■ Task instructions
Copy out the data so that nothing differs from the original.

___ Data to use ___

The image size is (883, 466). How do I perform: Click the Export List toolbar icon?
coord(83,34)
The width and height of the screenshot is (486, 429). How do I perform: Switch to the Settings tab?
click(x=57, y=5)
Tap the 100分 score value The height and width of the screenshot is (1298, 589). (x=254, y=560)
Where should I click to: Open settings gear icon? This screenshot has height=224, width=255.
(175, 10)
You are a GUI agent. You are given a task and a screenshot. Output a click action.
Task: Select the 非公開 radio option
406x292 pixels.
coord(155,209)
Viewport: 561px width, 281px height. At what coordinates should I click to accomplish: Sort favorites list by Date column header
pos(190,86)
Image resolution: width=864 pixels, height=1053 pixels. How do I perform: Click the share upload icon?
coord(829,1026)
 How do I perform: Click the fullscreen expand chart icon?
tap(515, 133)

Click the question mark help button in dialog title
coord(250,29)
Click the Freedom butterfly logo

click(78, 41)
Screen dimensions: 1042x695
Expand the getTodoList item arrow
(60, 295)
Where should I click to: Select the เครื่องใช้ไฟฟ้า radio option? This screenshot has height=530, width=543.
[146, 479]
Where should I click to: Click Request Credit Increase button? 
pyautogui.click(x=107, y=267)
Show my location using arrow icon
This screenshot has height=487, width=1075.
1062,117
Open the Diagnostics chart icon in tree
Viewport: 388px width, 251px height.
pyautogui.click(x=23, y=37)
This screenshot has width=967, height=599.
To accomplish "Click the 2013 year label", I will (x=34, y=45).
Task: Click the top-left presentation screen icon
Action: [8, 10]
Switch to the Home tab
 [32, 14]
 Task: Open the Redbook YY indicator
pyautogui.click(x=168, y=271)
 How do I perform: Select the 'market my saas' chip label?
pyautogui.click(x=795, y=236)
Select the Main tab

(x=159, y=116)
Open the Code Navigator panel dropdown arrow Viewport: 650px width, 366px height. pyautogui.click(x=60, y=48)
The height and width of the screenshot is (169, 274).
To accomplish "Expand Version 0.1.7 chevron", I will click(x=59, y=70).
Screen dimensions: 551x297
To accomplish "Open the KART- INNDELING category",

___

■ Task response
The image size is (883, 466). How do I perform: Click the Export List toolbar icon?
coord(83,34)
The width and height of the screenshot is (486, 429). How do I perform: Switch to the Settings tab?
click(x=57, y=5)
Tap the 100分 score value The height and width of the screenshot is (1298, 589). (x=254, y=560)
Where should I click to: Open settings gear icon? This screenshot has height=224, width=255.
(175, 10)
You are a GUI agent. You are given a task and a screenshot. Output a click action.
Task: Select the 非公開 radio option
406x292 pixels.
coord(155,209)
Viewport: 561px width, 281px height. At what coordinates should I click to accomplish: Sort favorites list by Date column header
pos(190,86)
Image resolution: width=864 pixels, height=1053 pixels. How do I perform: Click the share upload icon?
coord(829,1026)
 How do I perform: Click the fullscreen expand chart icon?
tap(515, 133)

Click the question mark help button in dialog title
coord(250,29)
Click the Freedom butterfly logo

click(78, 41)
Screen dimensions: 1042x695
Expand the getTodoList item arrow
(60, 295)
Where should I click to: Select the เครื่องใช้ไฟฟ้า radio option? This screenshot has height=530, width=543.
[146, 479]
Where should I click to: Click Request Credit Increase button? 
pyautogui.click(x=107, y=267)
Show my location using arrow icon
This screenshot has height=487, width=1075.
1062,117
Open the Diagnostics chart icon in tree
Viewport: 388px width, 251px height.
pyautogui.click(x=23, y=37)
This screenshot has width=967, height=599.
To accomplish "Click the 2013 year label", I will (x=34, y=45).
Task: Click the top-left presentation screen icon
Action: [8, 10]
Switch to the Home tab
 [32, 14]
 Task: Open the Redbook YY indicator
pyautogui.click(x=168, y=271)
 How do I perform: Select the 'market my saas' chip label?
pyautogui.click(x=795, y=236)
Select the Main tab

(x=159, y=116)
Open the Code Navigator panel dropdown arrow Viewport: 650px width, 366px height. pyautogui.click(x=60, y=48)
The height and width of the screenshot is (169, 274).
To accomplish "Expand Version 0.1.7 chevron", I will click(x=59, y=70).
Screen dimensions: 551x297
To accomplish "Open the KART- INNDELING category",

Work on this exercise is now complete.